▸ **Directions for this task**
Without changing a single character, copy every record below.

▸ **Entries shown**
----

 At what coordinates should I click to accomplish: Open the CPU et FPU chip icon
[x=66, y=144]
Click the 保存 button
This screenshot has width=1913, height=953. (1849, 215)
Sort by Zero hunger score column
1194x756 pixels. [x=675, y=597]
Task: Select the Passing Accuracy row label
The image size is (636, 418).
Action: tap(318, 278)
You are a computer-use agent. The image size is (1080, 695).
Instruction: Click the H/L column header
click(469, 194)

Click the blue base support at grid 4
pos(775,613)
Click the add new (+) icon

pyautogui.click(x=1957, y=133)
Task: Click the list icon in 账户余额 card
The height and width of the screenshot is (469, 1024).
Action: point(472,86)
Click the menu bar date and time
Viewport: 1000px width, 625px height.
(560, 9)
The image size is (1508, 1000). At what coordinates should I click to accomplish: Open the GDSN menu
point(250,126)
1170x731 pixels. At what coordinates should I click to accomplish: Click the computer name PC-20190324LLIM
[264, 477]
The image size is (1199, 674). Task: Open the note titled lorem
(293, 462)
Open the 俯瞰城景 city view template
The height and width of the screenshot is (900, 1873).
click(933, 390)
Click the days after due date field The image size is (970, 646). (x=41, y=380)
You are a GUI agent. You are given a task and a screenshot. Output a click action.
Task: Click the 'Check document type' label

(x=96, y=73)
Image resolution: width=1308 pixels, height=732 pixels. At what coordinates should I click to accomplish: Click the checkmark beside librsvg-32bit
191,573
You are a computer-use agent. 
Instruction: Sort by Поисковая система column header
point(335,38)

----

▸ **Written answer**
 At what coordinates should I click to accomplish: Open the CPU et FPU chip icon
[x=66, y=144]
Click the 保存 button
This screenshot has width=1913, height=953. (1849, 215)
Sort by Zero hunger score column
1194x756 pixels. [x=675, y=597]
Task: Select the Passing Accuracy row label
The image size is (636, 418).
Action: tap(318, 278)
You are a computer-use agent. The image size is (1080, 695).
Instruction: Click the H/L column header
click(469, 194)

Click the blue base support at grid 4
pos(775,613)
Click the add new (+) icon

pyautogui.click(x=1957, y=133)
Task: Click the list icon in 账户余额 card
The height and width of the screenshot is (469, 1024).
Action: point(472,86)
Click the menu bar date and time
Viewport: 1000px width, 625px height.
(560, 9)
The image size is (1508, 1000). At what coordinates should I click to accomplish: Open the GDSN menu
point(250,126)
1170x731 pixels. At what coordinates should I click to accomplish: Click the computer name PC-20190324LLIM
[264, 477]
The image size is (1199, 674). Task: Open the note titled lorem
(293, 462)
Open the 俯瞰城景 city view template
The height and width of the screenshot is (900, 1873).
click(933, 390)
Click the days after due date field The image size is (970, 646). (x=41, y=380)
You are a GUI agent. You are given a task and a screenshot. Output a click action.
Task: Click the 'Check document type' label

(x=96, y=73)
Image resolution: width=1308 pixels, height=732 pixels. At what coordinates should I click to accomplish: Click the checkmark beside librsvg-32bit
191,573
You are a computer-use agent. 
Instruction: Sort by Поисковая система column header
point(335,38)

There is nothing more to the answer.